A system for monitoring leakage in a pipe system including a pipe, a flexible tube extending through an inside of the pipe, an end fitting assembly connecting each end of the tube to a corresponding end of the pipe which creates an annulus and a monitoring system for detecting leakage from the tube into the annulus. A method for creating multiple flow paths in an existing pipe is also provided.

Description

[0001] PIPE SYSTEM WITH ANNULUS UTILIZATION AND
MONITORING
[0002] FIELD OF INVENTION
[0003] This application is generally related to piping and more particularly related to insertion of tubes into existing pipes.
[0004] BACKGROUND
[0005] The exploration and production industry for oil and natural gas involves multiple risks regarding its piping systems. Piping systems experience corrosion and leakage issues, which create environmental, economical, and health risks.
[0006] Replacing existing piping systems with new pipe is often cost prohibitive. Replacing existing pipe also creates the risk of further disturbance to the natural surrounding environment. The cost of laying a new pipeline in offshore piping is especially expensive due to the increased number and magnitude of the risks involved. Installation of new pipelines in offshore systems also risks environmental disturbance of the seabed.

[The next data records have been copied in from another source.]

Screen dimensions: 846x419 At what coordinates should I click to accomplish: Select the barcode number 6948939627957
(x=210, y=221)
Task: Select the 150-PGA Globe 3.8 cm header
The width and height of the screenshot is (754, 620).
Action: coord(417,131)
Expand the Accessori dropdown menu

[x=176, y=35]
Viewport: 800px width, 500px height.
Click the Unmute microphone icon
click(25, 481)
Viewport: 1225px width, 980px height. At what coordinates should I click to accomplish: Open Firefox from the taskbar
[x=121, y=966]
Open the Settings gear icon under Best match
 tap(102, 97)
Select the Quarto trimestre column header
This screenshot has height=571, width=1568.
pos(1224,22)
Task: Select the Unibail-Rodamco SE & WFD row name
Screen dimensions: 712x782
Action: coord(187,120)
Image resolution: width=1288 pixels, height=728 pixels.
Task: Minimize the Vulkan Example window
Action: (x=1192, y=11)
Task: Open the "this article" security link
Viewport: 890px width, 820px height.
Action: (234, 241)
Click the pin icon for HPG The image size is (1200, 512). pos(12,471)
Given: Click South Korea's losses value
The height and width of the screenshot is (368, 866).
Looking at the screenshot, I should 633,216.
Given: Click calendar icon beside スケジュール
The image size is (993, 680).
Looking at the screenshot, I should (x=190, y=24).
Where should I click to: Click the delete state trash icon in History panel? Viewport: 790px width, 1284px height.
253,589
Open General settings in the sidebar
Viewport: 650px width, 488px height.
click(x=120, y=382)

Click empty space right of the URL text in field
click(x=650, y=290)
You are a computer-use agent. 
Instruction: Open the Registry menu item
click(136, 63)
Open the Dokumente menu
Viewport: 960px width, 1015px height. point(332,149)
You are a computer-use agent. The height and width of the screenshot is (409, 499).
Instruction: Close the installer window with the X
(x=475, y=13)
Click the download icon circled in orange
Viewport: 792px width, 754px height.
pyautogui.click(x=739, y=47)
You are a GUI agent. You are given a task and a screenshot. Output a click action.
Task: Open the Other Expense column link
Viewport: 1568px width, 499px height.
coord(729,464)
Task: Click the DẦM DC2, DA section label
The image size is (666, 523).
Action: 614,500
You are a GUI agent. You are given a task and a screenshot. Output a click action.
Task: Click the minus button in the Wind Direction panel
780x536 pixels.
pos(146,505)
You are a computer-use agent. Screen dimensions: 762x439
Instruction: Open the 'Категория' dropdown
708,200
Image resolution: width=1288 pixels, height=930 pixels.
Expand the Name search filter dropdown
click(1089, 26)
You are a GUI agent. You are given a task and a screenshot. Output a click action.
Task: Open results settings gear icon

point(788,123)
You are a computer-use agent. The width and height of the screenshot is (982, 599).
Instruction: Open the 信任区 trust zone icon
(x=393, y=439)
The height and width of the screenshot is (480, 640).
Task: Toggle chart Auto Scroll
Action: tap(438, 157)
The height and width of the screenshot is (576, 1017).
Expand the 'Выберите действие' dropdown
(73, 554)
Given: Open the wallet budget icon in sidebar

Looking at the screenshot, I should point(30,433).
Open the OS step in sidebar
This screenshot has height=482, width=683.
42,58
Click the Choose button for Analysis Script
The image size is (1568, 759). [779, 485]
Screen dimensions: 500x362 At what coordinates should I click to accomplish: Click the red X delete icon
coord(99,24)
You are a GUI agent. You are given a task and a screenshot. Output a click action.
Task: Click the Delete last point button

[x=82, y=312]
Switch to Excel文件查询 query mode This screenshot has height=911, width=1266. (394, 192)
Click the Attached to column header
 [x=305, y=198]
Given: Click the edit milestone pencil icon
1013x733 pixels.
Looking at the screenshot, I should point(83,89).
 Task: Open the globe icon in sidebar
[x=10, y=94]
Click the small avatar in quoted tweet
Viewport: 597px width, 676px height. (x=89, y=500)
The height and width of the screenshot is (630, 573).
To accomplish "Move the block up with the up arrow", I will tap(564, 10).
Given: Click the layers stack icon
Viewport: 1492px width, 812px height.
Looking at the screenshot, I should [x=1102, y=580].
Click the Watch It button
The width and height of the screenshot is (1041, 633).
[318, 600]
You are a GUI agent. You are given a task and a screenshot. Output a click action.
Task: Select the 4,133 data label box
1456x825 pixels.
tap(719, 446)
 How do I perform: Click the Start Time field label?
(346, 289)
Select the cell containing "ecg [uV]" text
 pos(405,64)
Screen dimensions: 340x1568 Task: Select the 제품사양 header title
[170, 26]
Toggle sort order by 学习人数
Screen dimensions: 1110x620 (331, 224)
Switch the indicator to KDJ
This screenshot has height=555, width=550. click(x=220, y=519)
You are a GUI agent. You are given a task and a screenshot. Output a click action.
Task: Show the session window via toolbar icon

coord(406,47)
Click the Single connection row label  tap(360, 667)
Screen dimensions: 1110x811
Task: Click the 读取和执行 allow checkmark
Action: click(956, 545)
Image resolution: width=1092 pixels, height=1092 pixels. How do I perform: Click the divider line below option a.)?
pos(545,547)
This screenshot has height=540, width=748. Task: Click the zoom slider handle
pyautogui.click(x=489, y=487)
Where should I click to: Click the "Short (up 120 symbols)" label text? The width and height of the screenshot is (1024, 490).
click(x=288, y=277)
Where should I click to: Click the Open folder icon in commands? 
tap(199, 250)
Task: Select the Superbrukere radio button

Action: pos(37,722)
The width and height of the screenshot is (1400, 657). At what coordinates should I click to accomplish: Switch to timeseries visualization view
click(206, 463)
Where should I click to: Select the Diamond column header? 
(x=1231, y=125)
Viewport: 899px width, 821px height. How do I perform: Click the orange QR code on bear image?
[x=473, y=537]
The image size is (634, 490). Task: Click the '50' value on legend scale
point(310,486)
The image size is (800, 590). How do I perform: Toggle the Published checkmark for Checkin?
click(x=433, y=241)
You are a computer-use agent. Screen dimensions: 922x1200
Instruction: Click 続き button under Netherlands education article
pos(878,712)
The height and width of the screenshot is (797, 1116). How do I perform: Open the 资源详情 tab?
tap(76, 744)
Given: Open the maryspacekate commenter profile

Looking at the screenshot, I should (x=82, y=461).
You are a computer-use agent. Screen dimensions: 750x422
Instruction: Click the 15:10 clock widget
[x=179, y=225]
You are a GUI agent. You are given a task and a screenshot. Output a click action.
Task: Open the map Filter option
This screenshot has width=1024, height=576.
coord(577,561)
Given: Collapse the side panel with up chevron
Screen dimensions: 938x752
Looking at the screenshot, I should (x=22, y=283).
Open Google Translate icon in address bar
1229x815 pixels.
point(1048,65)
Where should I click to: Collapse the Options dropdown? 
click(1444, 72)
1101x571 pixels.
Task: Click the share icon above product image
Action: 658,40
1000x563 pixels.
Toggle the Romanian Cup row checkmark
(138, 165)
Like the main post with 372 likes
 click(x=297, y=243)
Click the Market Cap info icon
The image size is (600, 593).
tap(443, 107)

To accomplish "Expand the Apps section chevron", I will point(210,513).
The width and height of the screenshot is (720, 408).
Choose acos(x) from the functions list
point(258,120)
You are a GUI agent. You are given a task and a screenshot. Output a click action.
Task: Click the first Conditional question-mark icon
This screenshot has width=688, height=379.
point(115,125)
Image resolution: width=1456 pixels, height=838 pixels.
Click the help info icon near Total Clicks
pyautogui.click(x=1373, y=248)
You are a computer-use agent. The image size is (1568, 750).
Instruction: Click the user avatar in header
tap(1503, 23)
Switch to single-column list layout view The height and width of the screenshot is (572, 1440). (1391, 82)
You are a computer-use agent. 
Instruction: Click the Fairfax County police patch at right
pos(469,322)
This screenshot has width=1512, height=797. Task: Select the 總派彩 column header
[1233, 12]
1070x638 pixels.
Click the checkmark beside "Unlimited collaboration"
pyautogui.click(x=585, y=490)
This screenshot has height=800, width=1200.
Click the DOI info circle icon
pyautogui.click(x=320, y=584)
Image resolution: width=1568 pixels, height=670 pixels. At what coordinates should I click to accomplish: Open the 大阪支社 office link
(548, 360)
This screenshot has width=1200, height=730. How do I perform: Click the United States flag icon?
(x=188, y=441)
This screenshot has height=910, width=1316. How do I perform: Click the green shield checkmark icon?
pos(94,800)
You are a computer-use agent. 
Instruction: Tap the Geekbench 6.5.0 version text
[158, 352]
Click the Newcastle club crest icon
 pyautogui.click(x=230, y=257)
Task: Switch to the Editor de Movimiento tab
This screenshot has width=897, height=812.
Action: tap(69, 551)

[0007] Transportation of hazardous material, such as wet sour gas, involves a high level of risk due to corrosion and potentially lethal effects from inhalation. Gas wells typically require their own dehydration units to minimize these risks, increasing costs.
[0008] There is also a need to create a duel flow system where one type of fluid flows in the inner pipe and a second fluid flow in the annulus between the inner pipe and the outer pipe. This can be beneficial for containment, such as in the transportation of hazardous materials, as well as for retrofitting existing pipelines with an additional fluid transport pathway without the need for running an entire new line, which can raise environmental issues as well as add cost.
[0009] Therefore, a need exists for a safer, more cost- efficient system for replacing piping systems, further, it would be desirable to provide a method for continuously monitoring piping to minimize environmental and safety issues which does not require replacing the entire piping system.
[0010] SUMMARY
[0011] Briefly stated, the invention provides a system for intermittent or continuously monitoring for any potential leakage in a pipe system including a pipe, an flexible tube extending through the inside of the pipe, an end fitting assembly connecting each end of the tube to a corresponding end of the pipe which creates an annulus, and a monitoring system for detecting leakage from the tube into the annulus.
[0012] Another system is disclosed for creating multiple flow paths in an existing pipe including the existing pipe, a flexible, preferably polymeric, tube inserted inside the existing pipe, end fitting assemblies connecting each end of the tube to a corresponding end of the pipe which creates an annulus, with the end fitting assemblies being configured to allow fluid to flow into the annulus without any intermingling.
[0013] A method for retrofitting an existing pipe for leakage monitoring is also disclosed which includes accessing an existing pipe, inserting a tube inside of the existing pipe, sealing each end of the tube to a corresponding end of the existing pipe using end fitting assemblies, creating a sealed annulus between the tube and the existing pipe, connecting a monitoring device to the annulus, and upon transporting a fluid through the tube, detecting with the monitoring device any leakage into the annulus.
[0014] Another method is disclosed for creating multiple flow paths in an existing pipe system which includes accessing an existing pipe, inserting a tube inside of the existing pipe, sealing each end of the tube to a corresponding end of the existing pipe using end fitting assemblies, creating a sealed annulus, connecting a fluid flow to the sealed annulus and directing a first fluid to flow into the annulus and a second fluid flow into the tube.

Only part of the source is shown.